Understanding the physico-chemistry related to cristalline pathologies constitutes a challenge in several medical specialities such as nephrology, dermatology or oncology. Regarding nephrology, the chemical diversity of concretions such as kidney stones calls for characterization techniques to determine the chemical composition of concretions. The starting point of this contribution is given by Fourier Transform InfraRed (FTIR) spectroscopy which is routinely used at the hospital to determine the chemical composition of kidney stones as well as ectopic calcifications present in kidney biopsy.

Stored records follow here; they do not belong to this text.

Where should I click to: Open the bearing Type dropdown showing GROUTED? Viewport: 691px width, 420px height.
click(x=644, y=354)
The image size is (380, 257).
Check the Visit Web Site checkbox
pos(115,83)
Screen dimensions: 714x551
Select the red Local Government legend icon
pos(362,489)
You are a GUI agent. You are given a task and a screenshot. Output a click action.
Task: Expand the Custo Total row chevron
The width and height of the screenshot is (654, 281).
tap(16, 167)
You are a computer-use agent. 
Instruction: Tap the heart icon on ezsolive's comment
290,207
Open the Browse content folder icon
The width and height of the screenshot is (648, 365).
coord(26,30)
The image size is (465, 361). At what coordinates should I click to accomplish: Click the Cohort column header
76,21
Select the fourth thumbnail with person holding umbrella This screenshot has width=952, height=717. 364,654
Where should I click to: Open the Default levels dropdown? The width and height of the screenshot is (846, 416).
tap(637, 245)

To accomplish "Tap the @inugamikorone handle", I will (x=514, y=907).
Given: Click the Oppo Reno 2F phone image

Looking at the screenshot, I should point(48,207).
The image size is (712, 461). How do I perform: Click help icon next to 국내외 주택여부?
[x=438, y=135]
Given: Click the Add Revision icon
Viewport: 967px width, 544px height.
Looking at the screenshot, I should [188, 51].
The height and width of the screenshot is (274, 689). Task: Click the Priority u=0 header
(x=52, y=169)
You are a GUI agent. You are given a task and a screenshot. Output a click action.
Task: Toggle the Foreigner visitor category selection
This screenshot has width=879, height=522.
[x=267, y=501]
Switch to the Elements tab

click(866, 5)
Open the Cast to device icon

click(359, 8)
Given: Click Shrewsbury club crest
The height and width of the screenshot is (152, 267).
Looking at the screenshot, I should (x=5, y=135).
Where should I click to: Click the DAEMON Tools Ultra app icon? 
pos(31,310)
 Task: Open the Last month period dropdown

For kidney stones, the quantity of sample is sufficient to perform a significant analysis through classical FTIR. For ectopic calcifications, FTIR can be inefficient in the case of calcification in the tissue when their size is less than 10 m. For such samples, Optical PhotoThermal IR (OPT-IR) spectroscopy may constitute a way to overcome this experimental difficulty through the acquisition of IR spectrum with a spatial resolution close to 500 nm. To illustrate such opportunity, we first compare the IR spectrum acquired with a classical experimental set-up related to classical IR spectroscopy to IR spectrum collected with a OPT-IR one for different compounds namely calcium oxalate monohydrate, calcium oxalate dehydrate, calcium phosphate apatite and magnesium ammonium phosphate hexahydrate. Such comparison helps us to assess specificity of OPT-IR. Then, we consider several pathological calcifications associated to hyperoxaluria, adenine phosphoribosyltransferase (APRT) deficiency or the presence of Randall’s plaque. We will see that the nanometer spatial resolution constitutes a major advantage versus a micrometre one. Also, in the case of Randall’s plaque, we show that OPT-IR can determine the chemical composition of microscopic concretion without any kind of preparation. Such experimental fact is clearly a major advantage. Finally, we also extended this first investigation in nephrology by considering breast calcifications. In that case, if the number of chemical phases is quite low compared to the number of chemical phases identified in ectopic calcifications present in kidney (four instead of 24), the challenge is related to the possibility to distinguish between the different calcium phosphate namely amorphous carbonated calcium phosphate, CA and whitlockite. The complete set of data indicates the limitations and the advantages of OPT-IR spectroscopy.